Reaction: The ground pushes forward on your foot, making you move.
Why? Without this reaction force, you couldn't walk!
Rocket Launch
Action: Rocket engines expel hot gas downward.
Reaction: The gas pushes the rocket upward (thrust force).
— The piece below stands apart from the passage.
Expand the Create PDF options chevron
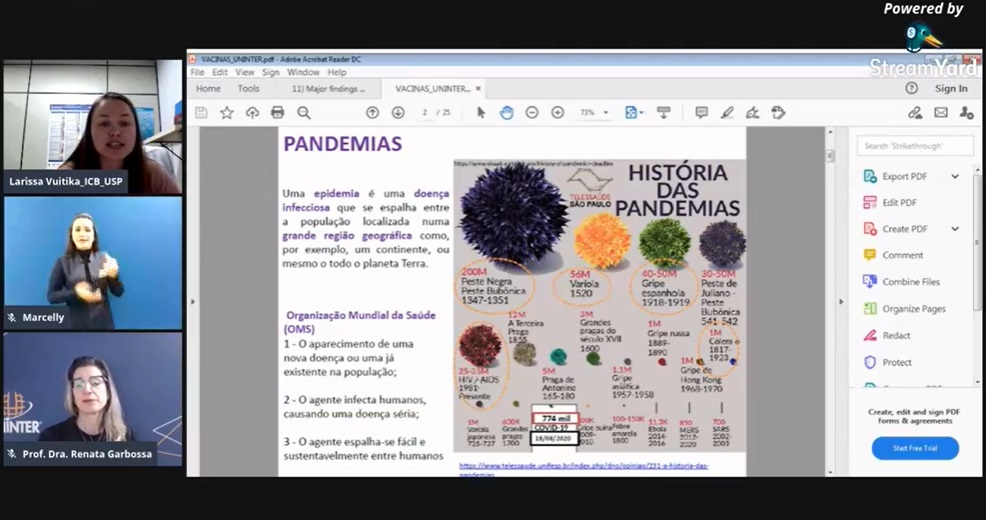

9. Elasticity and Plasticity
Elasticity: The ability of an object to return to its original shape after the removal of deforming force.
Example: Rubber band
Plasticity: The inability of an object to return to its original shape after deformation.
Example: Clay
| Feature | Elasticity | Plasticity |
|---|---|---|
| Reversibility | It is reversible | It is irreversible |
| Energy | It stores energy | It dissipates energy |
| Material Types | Rubber, steel (below yield point) | Clay, ductile metals |
| Deformation | It is temporary | It is permanent |
10. Numerical Problems (Examples)
Q1. A car accelerates from 5 m/s to 20 m/s in 3 seconds. Find the acceleration.
Solution:
Given
Initial velocity (u) = 5 m/s
Final velocity (v) = 20 m/s
Time taken (t) = 3 seconds
Acceleration (a) = ?
We have,
a = (v - u) / t
or, a = (20 - 5) / 3
or, a = 5 m/s².
Hence, the acceleration of the car is 5 m/s².
Q2. A bus moving at 30 m/s stops in 10 seconds. What is the retardation?
Solution:
Initial velocity (u) = 30 m/s
Final velocity (v) = 0 m/s
Time taken (t) = 10 seconds
retardaion (-a) = ?
We have,
a = (v - u) / t
or, a = (0 - 30) / 10
or, a = -3 m/s².
Hence, the retardation of the car is 3 m/s².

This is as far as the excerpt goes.